Une grande majorité de la communauté Ser Tierra sont des femmes. Les membres qui se reconnaissent comme hommes renoncent à des attitudes que l’on retrouve souvent chez les publics masculins, ils sont timides et prennent peu la parole, probablement car dans d’autres espaces on leur a nié la possibilité d’exprimer leur sensibilité pour la nature. Les hommes sont aussi victimes de ce système qui réprime ce qui est féminin. C’est triste et terriblement préoccupant car une grande partie des hauts postes économiques et politiques sont occupés par des hommes qui n’ont probablement pas eu l’opportunité d’explorer le lien sensible qu’ils peuvent avoir avec la vie. Leurs décisions sont traversées par une déconnexion imposée par un système qui leur dit que se connecter à la vie et en prendre soin n’est pas pour eux.

© Mariana Matija

Tu vis actuellement en Colombie, tu as aussi vécu au Chili et en Espagne. Le lieu géographique et la société depuis laquelle tu parles ont-ils une influence sur ta manière de concevoir la nature et d’écrire ?

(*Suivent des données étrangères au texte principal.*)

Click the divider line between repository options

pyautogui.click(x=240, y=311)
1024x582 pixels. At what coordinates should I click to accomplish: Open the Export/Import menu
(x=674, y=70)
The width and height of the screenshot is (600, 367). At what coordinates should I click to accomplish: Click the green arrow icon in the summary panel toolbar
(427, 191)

La Colombie est un pays qui reste majoritairement rural. Je suis certaine que cette expérience de vie proche d’autres animaux est à l’origine d’un vécu tout à fait différent de celui que peuvent avoir des gens nés dans des pays industrialisés et plus urbanisés, sans contact avec la terre et la végétation. Nous faisons forcément partie du territoire dans lequel nous nous trouvons et notre corps répond aux caractéristiques de cet espace sans que l’on puisse forcément l’expliquer avec des mots. Reconnaître cela est au centre du processus de réinvention de notre relation avec la planète.

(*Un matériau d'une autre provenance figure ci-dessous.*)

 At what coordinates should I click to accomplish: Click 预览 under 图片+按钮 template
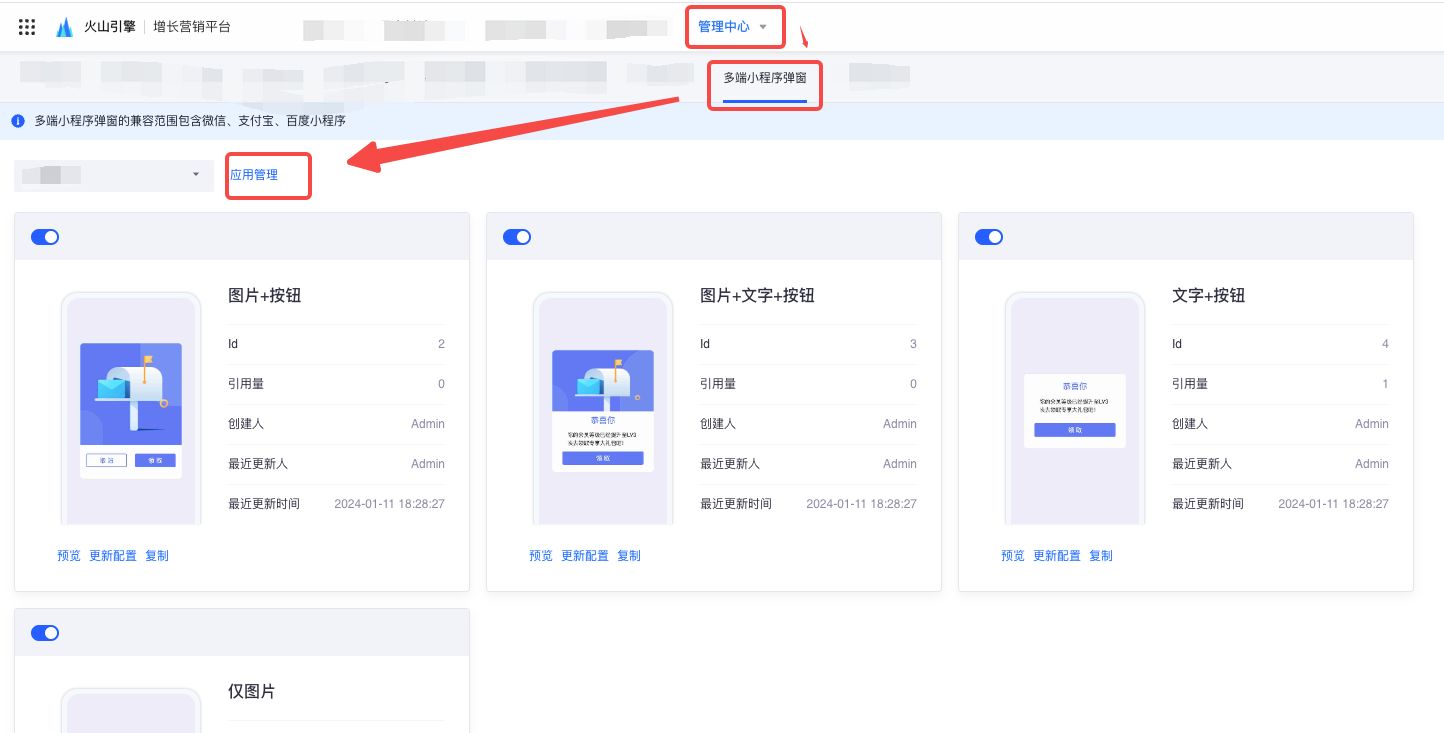pos(69,556)
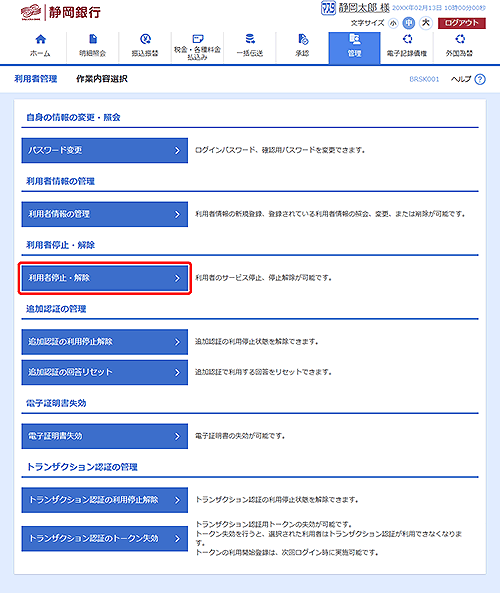
Task: Open the 明細照会 document icon
Action: [93, 39]
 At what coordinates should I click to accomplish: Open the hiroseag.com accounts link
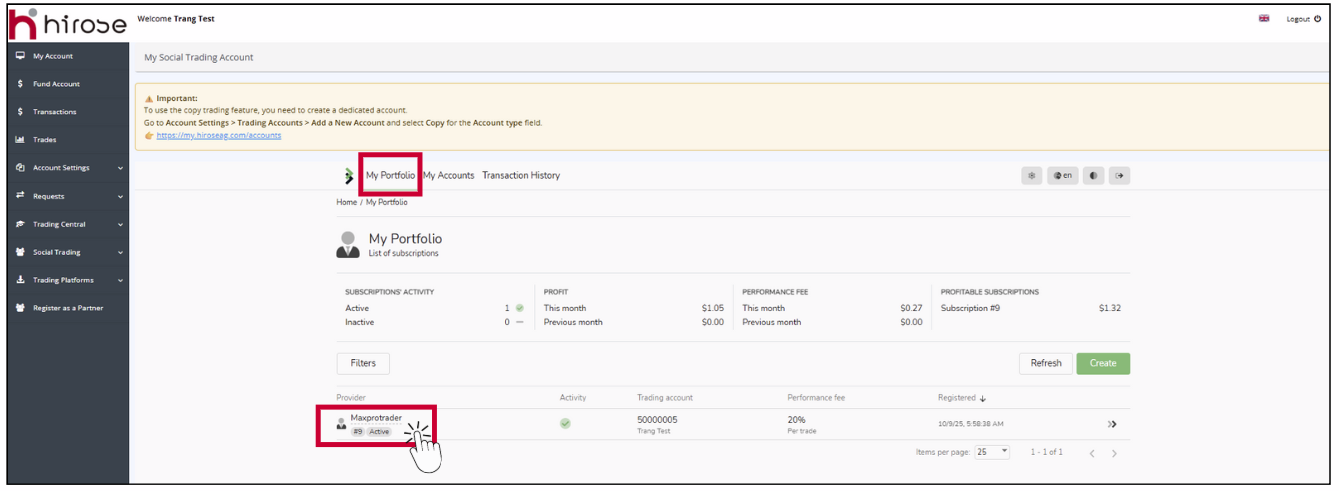click(219, 136)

Il y a un autre aspect qui m’interroge beaucoup et qui implique un deuil lié à l’histoire colombienne. Le monte [zone montagneuse couverte de végétation sauvage, ndlr] n’a jamais été un lieu où nous, plus particulièrement les femmes, pouvons être en sécurité. Aller se promener dans la montagne revient à assumer que l’on prend un risque [lié au conflit armé colombien, opposant l’État, des groupes paramilitaires, de guérilleros et des réseaux de trafiquants de drogue pendant plus de cinquante ans, ndlr], risque qui n’existe pas dans les parcs nationaux des États-Unis par exemple. Cela a bien sûr marqué la relation qu’ont les Colombien·nes avec la nature de leur pays, et je me demande si cela a un lien avec le fait que l’on perçoit dans certaines régions une volonté de tout déforester, par peur, car c’est là où se cachent les participant·es du conflit armé.

On assiste à une sorte de gentrification de la nature.

Mariana Matija

Quand on sait que la Colombie abrite une faune et une flore extrêmement riches et des populations qui vivent très proches de la nature, il est inquiétant de voir la déforestation en cours…

Oui, ce sont des réalités paradoxales de ce pays. Avec l’accord de paix [signé en 2016 entre le gouvernement et les FARC, visant au désarmement du groupe de guérilla et à la fin du conflit armé, processus encore en cours aujourd’hui, ndlr], il y a eu de plus en plus d’activités humaines dans certaines zones de la forêt qui étaient auparavant inaccessibles et, d’une certaine manière, protégées grâce au conflit armé. On a maintenant accès à la beauté de ces lieux mais ceux-ci deviennent aussi disponibles pour être exploités et commencent à être déforestés pour y mettre du bétail par exemple. Comme si la transition vers la fin du conflit armé ouvrait la porte à un autre type de conflit, celui de l’exploitation capitaliste.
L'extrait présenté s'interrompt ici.